Corvallis’ Vision 20/20 statement (1997) calls for “a vibrant economy that is anchored by key strategic industries and complemented by a wealth of diverse, environmentally-friendly businesses.” While a key indicator, the city’s unemployment rate, remains among the lowest in Oregon, the employment mix has changed dramatically over the last decade. Manufacturing accounts for less than half the jobs in March 2014 (2,980) that it did in 2002 (6,010), according to the Oregon Employment Department. Moreover, total private sector jobs have slightly declined over that period. Growth in the public sector, principally at Oregon State University, has resulted in about 5 percent more total jobs in 2014 than in 2010.
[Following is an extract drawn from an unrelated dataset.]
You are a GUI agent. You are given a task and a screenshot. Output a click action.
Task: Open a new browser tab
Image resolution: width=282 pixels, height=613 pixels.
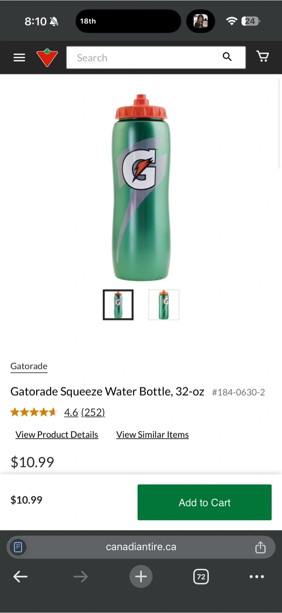pyautogui.click(x=141, y=577)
Although the City of Corvallis has established an Economic Development office, there may be other steps we can take to achieve a nearly 20-year-old economic vision. What are the persistent challenges facing Corvallis in creating a “vibrant economy anchored by key strategic industries”? Is the city business friendly? Through its policies and practices, how can it nurture and retain new businesses and foster the success of those already located here? What are the major challenges and how should we address them?
The City Club meets in the Les Schwab Gym at the Boys & Girls Club, 1112 NW Circle. The meeting will begin at 12 noon, and doors will open at 11:30. As always, attendance is free. Lunch is $10 for members, $12 for non-members. To register, send e-mail to email@example.com with "City Club June 9" in the subject line by June 6. Please indicate if you are having lunch.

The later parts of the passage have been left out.